Google Settles 50-State Antitrust Lawsuit With Key App Store Changes And $700M Payment


A reckoning has come for mobile app stores. Apple is, by all accounts, going to be forced to open up app distribution on the iPhone thanks to Europe’s Digital Markets Act, and Epic has bested Google in court to show that the Play Store is an illegal monopoly. In a separate case, Google was sued by numerous state Attorneys General and settled with all 50 states earlier this year. Now we know the nature of that settlement. Google won’t have to make extensive changes to its operations, but it will have to pay $700 million in restitution.

The $700 million payment is equivalent to about 21 days of Google Play operating revenue. Of the total, $629 million will go directly to consumers who may have overpaid for Android apps due to Google’s practices. So, regular app buyers could get a meaty check in the mail, eventually—Google says it’s up to the court to handle distribution of those funds. $70 million of the settlement will go to states to use as they see fit, and $1 million is set aside for administrative fees.

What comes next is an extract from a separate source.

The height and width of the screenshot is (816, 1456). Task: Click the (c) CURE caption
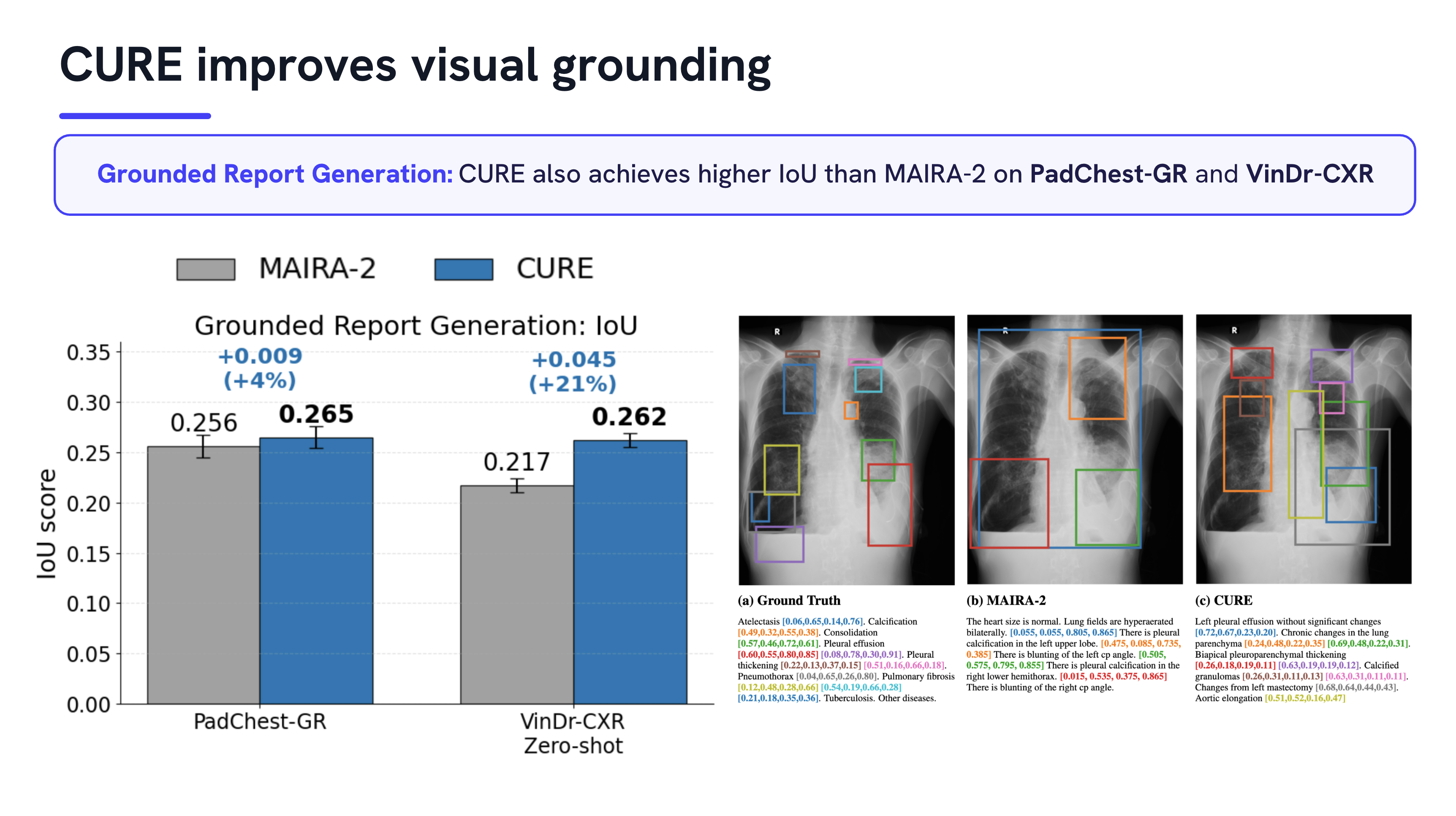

The other side of the agreement consists of operational changes intended to make app distribution more fair, but importantly, Google managed to get time limits attached to all of the stipulations. For example, Google will allow OEMs to more tightly integrate third-party app stores, and devs won’t have to ship Android apps at the same time as iOS. Sounds good, right? Sure, but Google only has to do that for four years.

The Android maker also agreed to let developers charge lower prices and will expand User Choice Billing (below) to facilitate that. Likewise, Google won’t pitch a fit about the prominent placement of third-party app stores on phones, and installing apps will require fewer scary prompts. These agreements are valid a bit longer at five years. Google will also allow developers to promote lower outside app pricing and list Google Play fees where users can see them. These rules are in place for six years.

Google Play User Choice Billing

The longest term for the settlement is a seven-year agreement stating that Google will support the installation of third-party apps. Of course, Android has supported that feature for its entire history, but Google managed to convince negotiators that it should only be required to do that for seven years.

Even more changes could be coming to the Play Store soon. The jury in the Epic vs. Google case found in favor of Epic, but the judge has not decided on penalties yet. It’s possible these time-limited concessions will be superseded by the ruling in that case.